Big Bash innovations, including X-factor subs, complicate cricket, say Nasser Hussain and Michael Atherton

The Big Bash in Australia has announced X-factor substitutes, Bash Boost and Power Surge as innovations for new season – but Nasser Hussain and Michael Atherton believe league is tackling wrong problems in bid to arrest slump in crowd numbers

Last Updated: 24/11/20 6:56pm

Sydney Sixers beat Melbourne Stars in the previous Big Bash Bash Final in February

When Australia’s Big Bash League was established in 2011, the idea was not only to create a high-quality T20 tournament but to bring a new audience to the game.

It was fast-paced, exciting cricket played in front of huge crowds with a family-friendly atmosphere – and it was a huge success.

In recent years, though, with the decision to almost double the number of group-stage matches and the lack of top-class Australian players making themselves available for the tournament, attendances fell significantly.

In a bid to try and rekindle that early interest, the BBL has decided to make a few changes to the games themselves with the introduction of X-factor substitutes, the ‘Bash Boost’ and the ‘Power Surge’.

However, Sky Sports pundits Michael Atherton and Nasser Hussain believe the authorities are focusing on the wrong issues.
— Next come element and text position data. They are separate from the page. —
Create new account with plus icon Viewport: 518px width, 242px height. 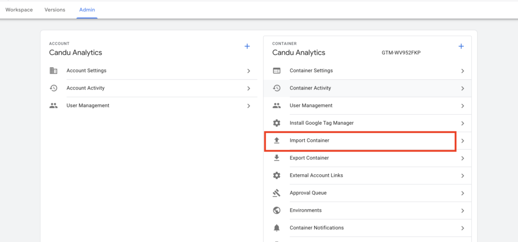coord(247,46)
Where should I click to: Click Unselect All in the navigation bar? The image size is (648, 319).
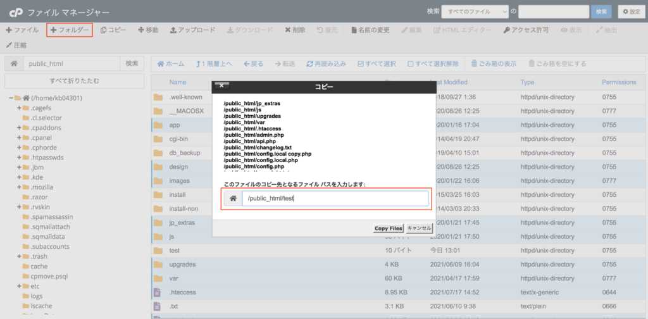(433, 64)
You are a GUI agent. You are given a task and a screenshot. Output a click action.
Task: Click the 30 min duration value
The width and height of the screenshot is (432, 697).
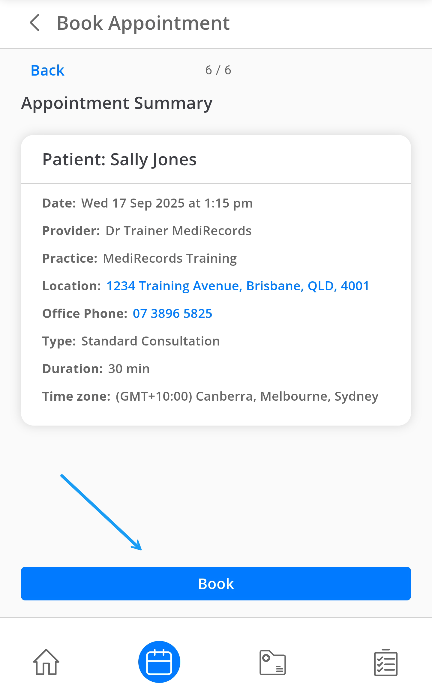[x=129, y=369]
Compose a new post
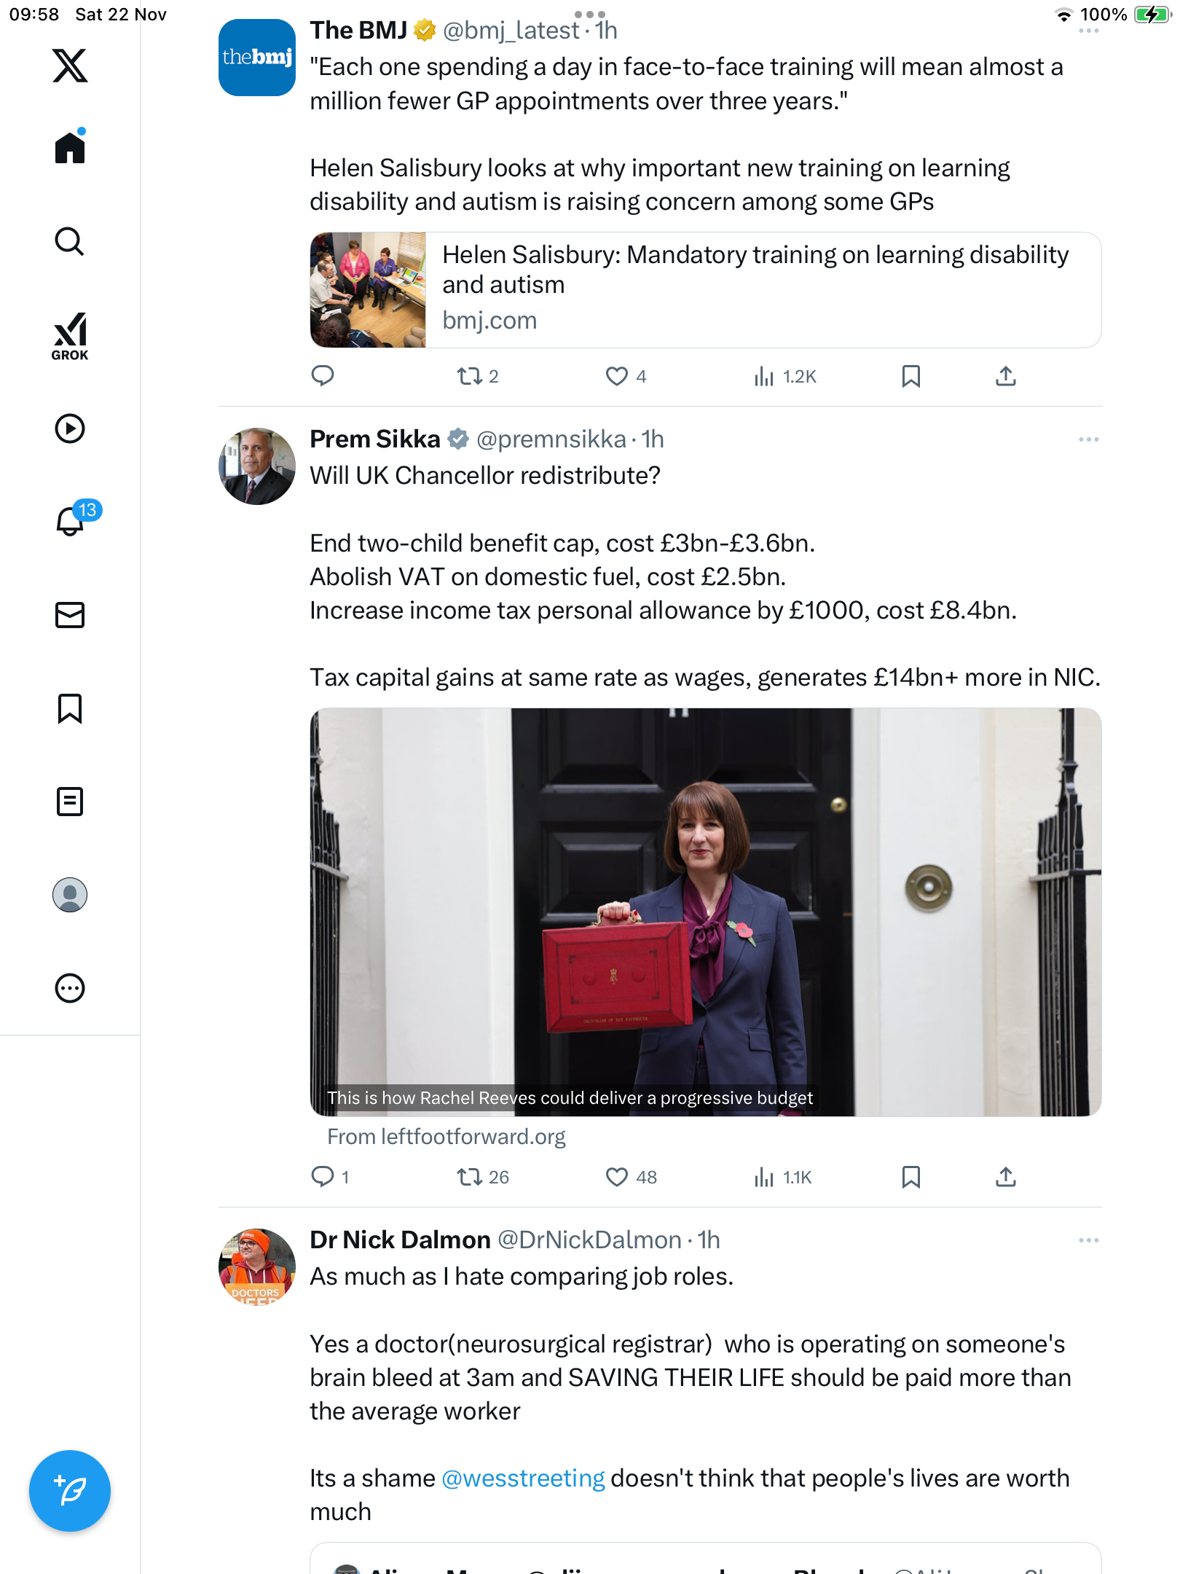 click(70, 1490)
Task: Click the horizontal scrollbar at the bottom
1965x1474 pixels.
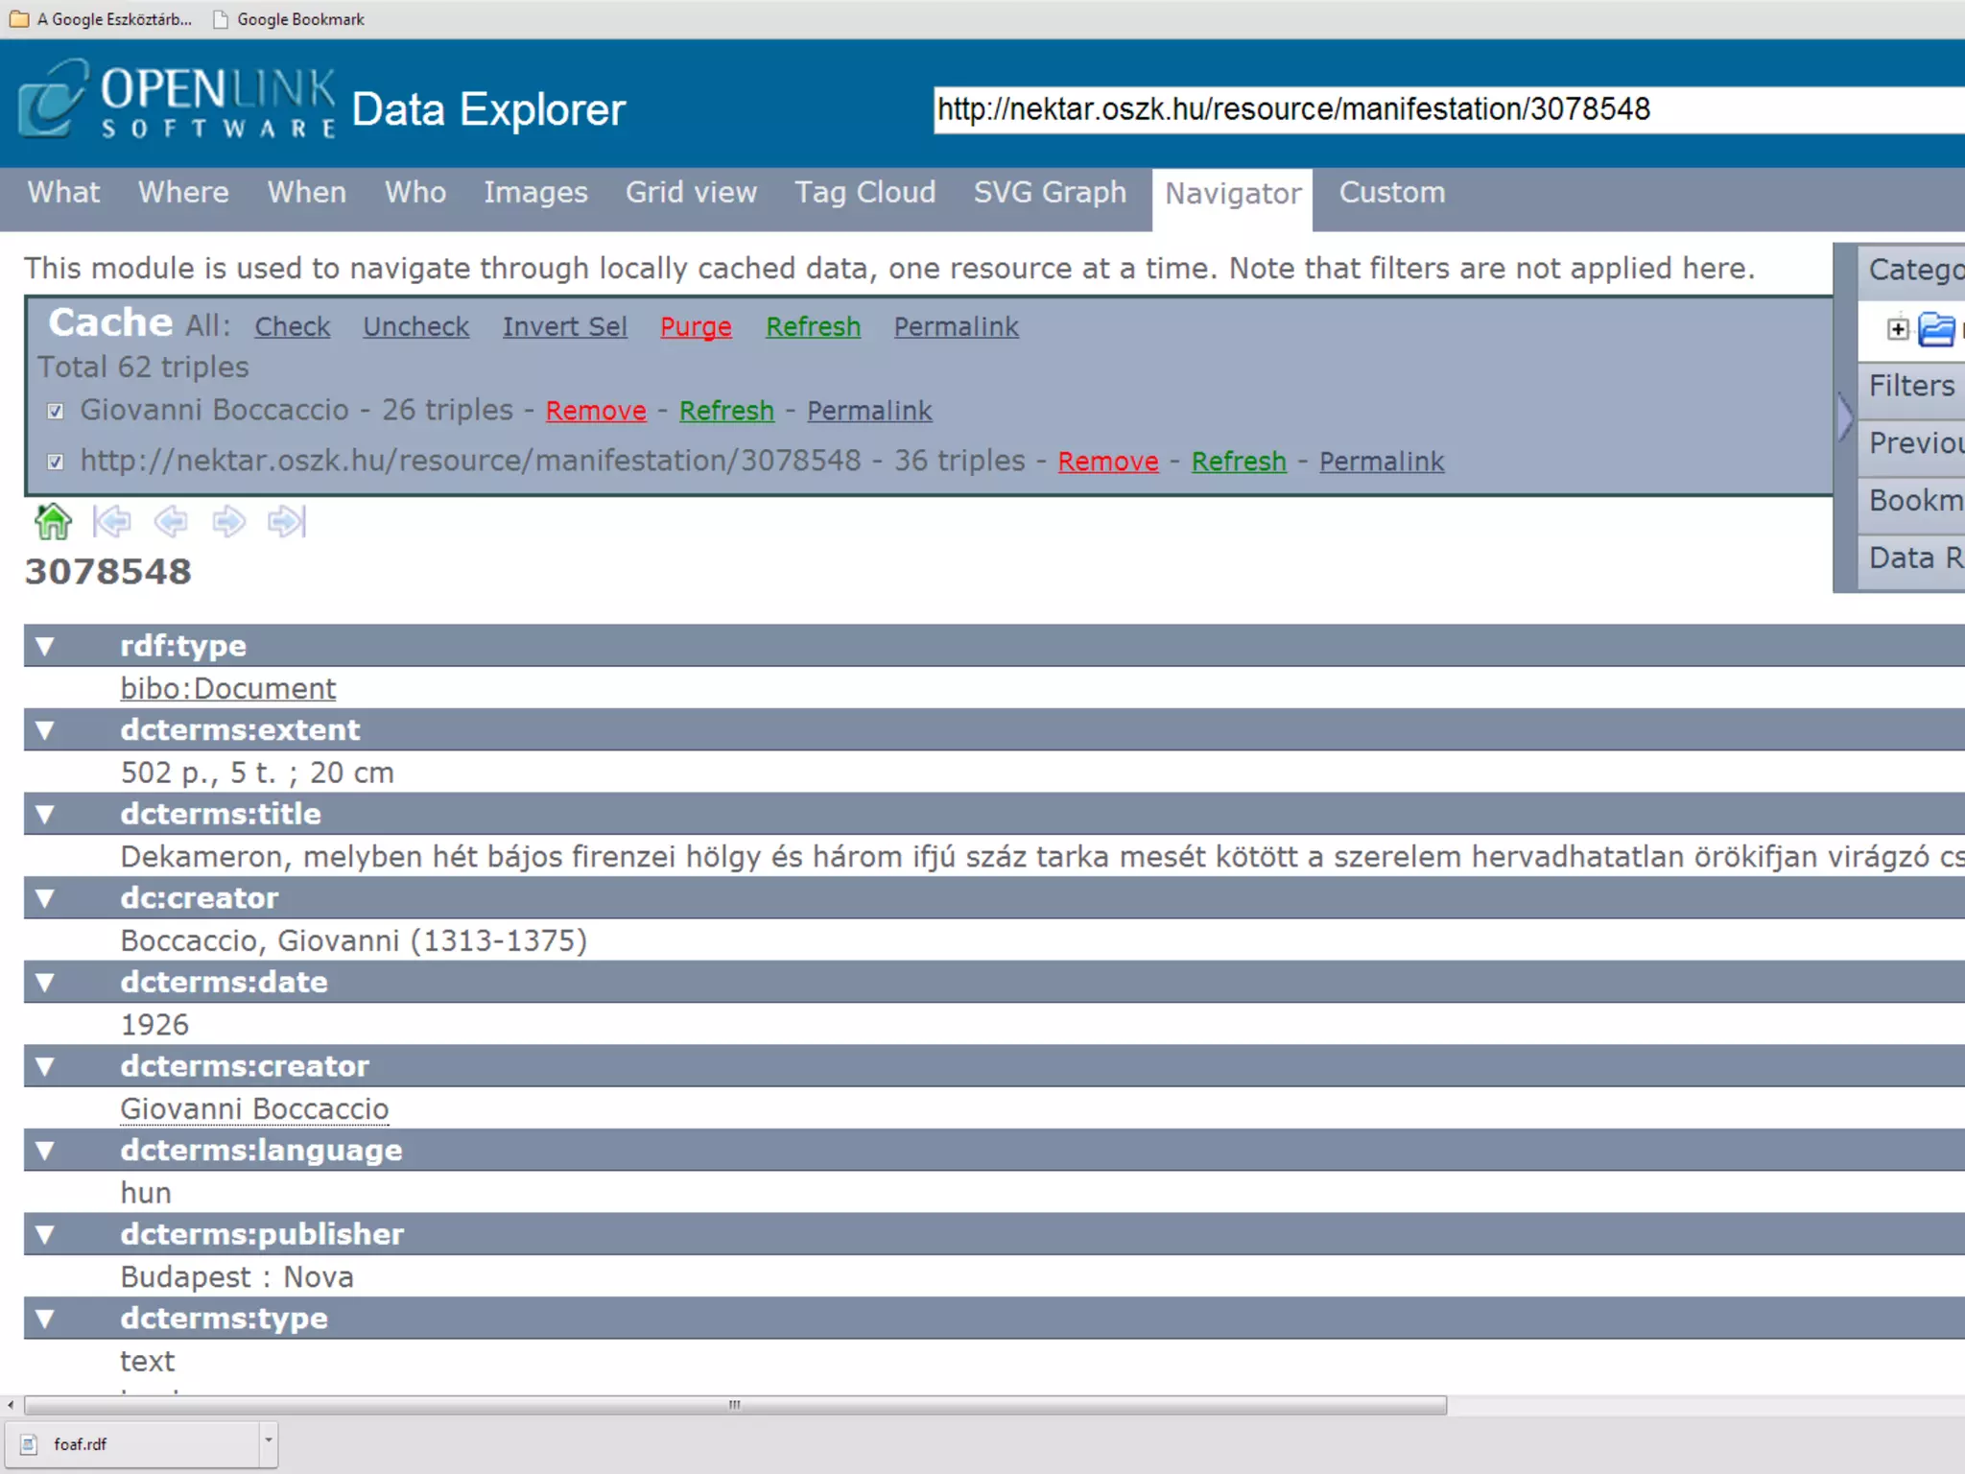Action: pyautogui.click(x=735, y=1405)
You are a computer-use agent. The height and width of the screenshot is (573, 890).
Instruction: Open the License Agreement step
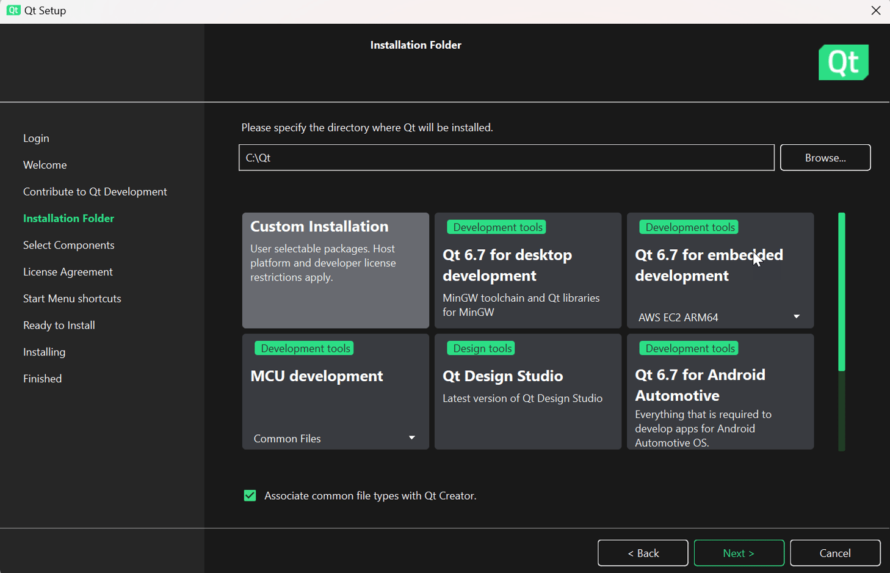tap(67, 271)
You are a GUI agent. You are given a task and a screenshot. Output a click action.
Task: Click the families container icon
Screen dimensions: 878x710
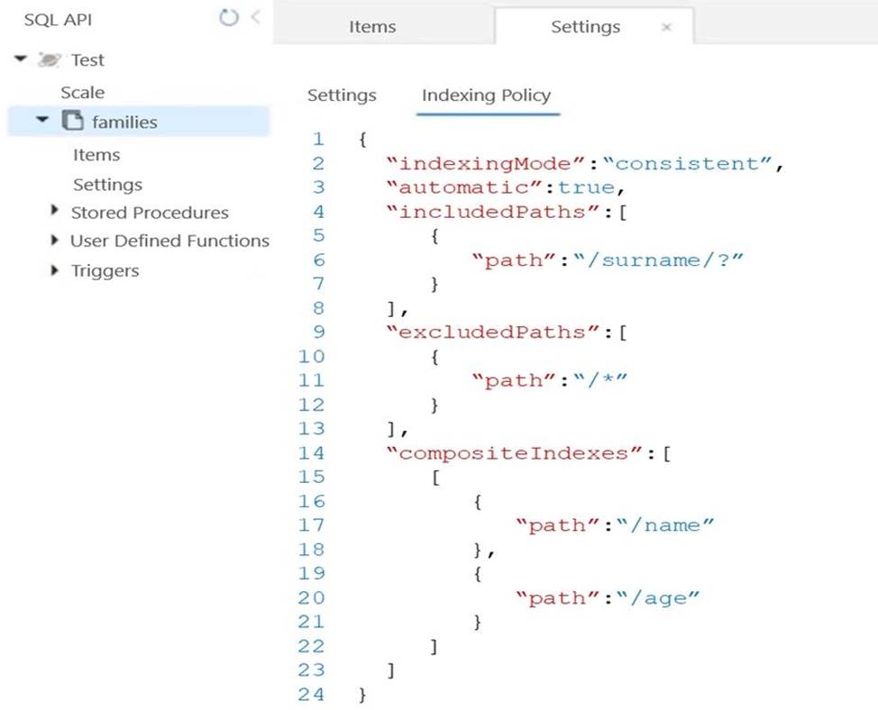coord(73,122)
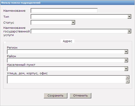Click the Отменить button
Image resolution: width=135 pixels, height=106 pixels.
pyautogui.click(x=81, y=96)
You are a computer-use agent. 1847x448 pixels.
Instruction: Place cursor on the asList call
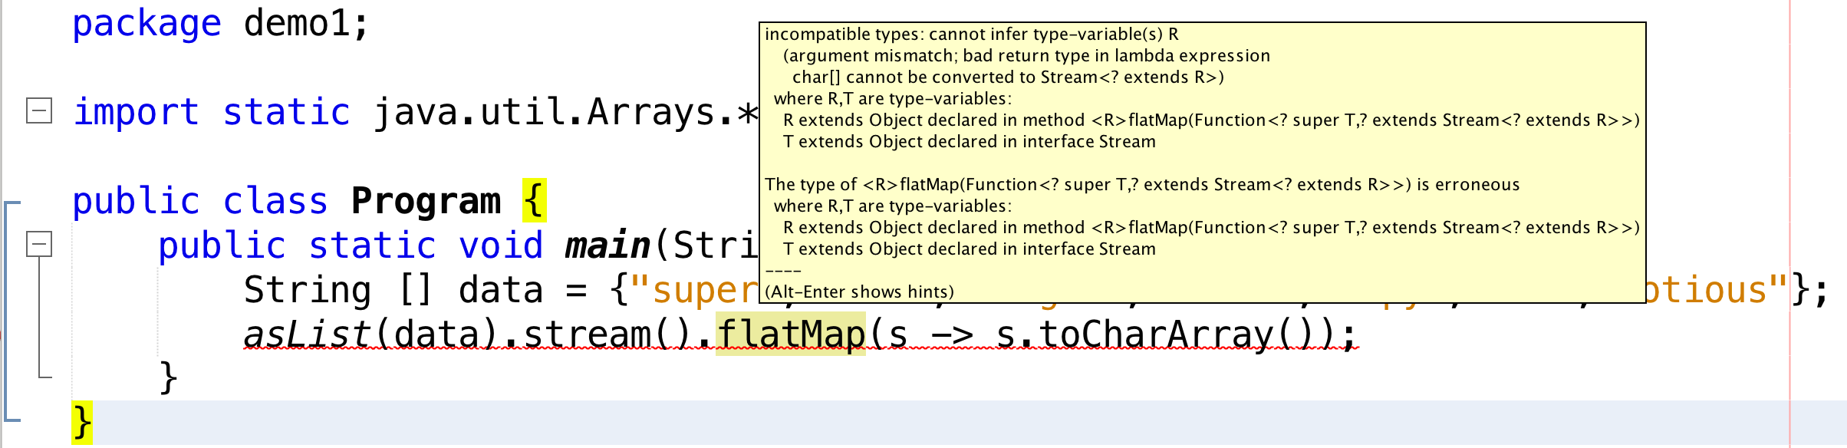tap(307, 334)
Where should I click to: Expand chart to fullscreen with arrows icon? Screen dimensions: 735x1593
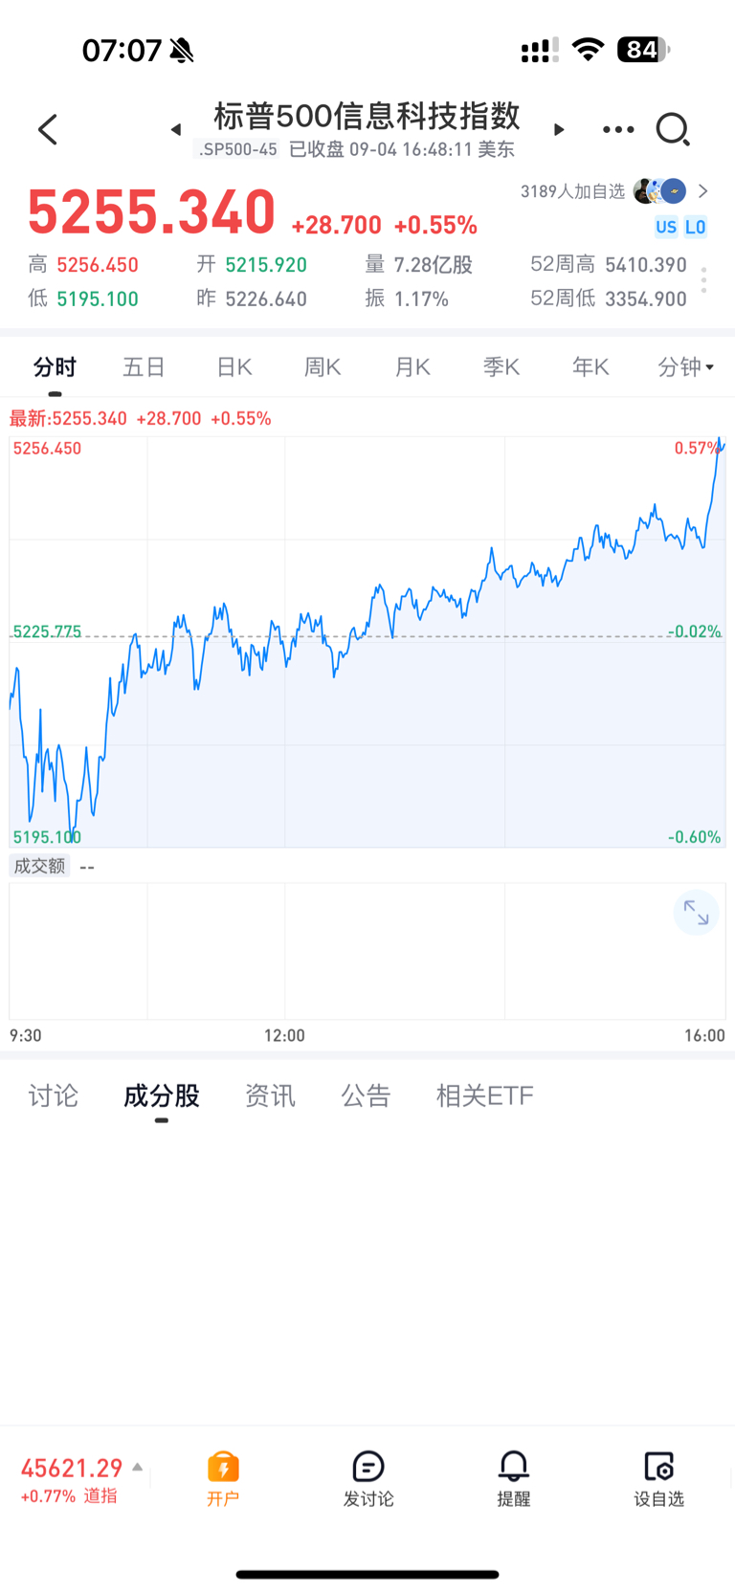pos(696,914)
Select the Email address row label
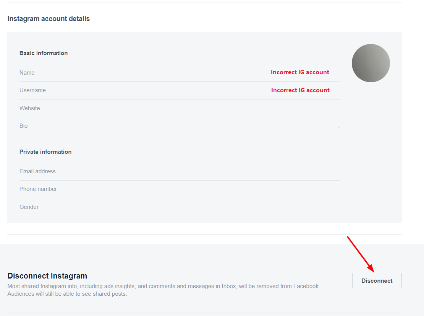Image resolution: width=424 pixels, height=316 pixels. pyautogui.click(x=37, y=171)
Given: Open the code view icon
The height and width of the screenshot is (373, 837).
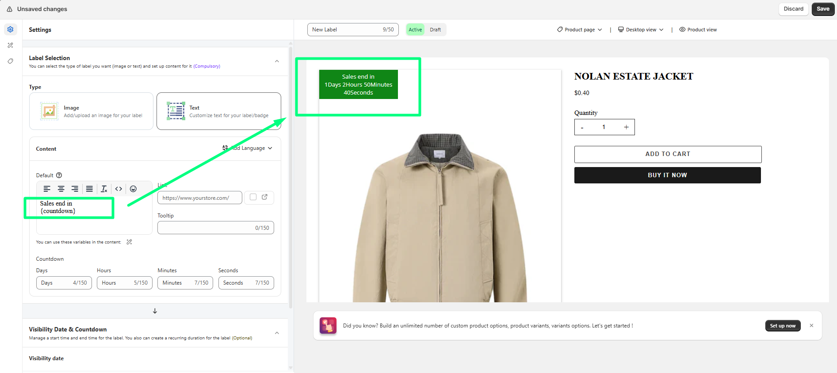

Here is what they had to say about the BBL rule changes on the Sky Sports Cricket Podcast


I think the Big Bash has got some problems but they’re tackling the wrong problems. What they’re doing is tackling the game itself and I don’t see that the game itself is broken.

What’s problematic with the tournament is that it’s become too long and they’re not getting the star-quality players, so it’s become a bit flabby and bloated and it’s lost a bit of its impact because of that.

It seems to me that they aren’t really targeting the right issues. Call me old fashioned or whatever but I quite like a simple game. I like the game being simple and straightforward and it seems to me that the changes being introduced are complicating the game.

Now, as I say, I’m not anti-change at all, I’m somebody who enjoys the short form of the game, I enjoy T20 and I’ve enjoyed a lot of the changes that cricket has brought in over the years.

But in this instance, it seems to me to be overcomplicating the game and tackling the wrong problem for the Big Bash.

The powerplay in the Big Bash has been trimmed to four overs, with the batting side deciding when the other two overs of fielding restrictions come into operation

The powerplay in the Big Bash has been trimmed to four overs, with the batting side deciding when the other two overs of fielding restrictions come into operation


I think Jimmy Neesham tweeted straight away about the X-factor player – if he’s such an X-factor player then why isn’t he in the side already? Which is a very valid point. For me, and I hate saying this, I have to agree with Ath.

All the research tells you that if we’re trying to get another audience or a different audience – that is what the Big Bash was about, crowds came in for this new product – then it is about making it as simple as possible.

I judge anything that we put up on a TV screen by will my 15-year-old daughter, who plays cricket, be able to get that straightaway? No, she probably wouldn’t get all that stuff that is going on.

Just try and make it as simple and as fun as possible. Don’t complicate it. There are other issues why the Big Bash is failing and it is something else that needs to be looked at: too long a tournament but also too long a game now.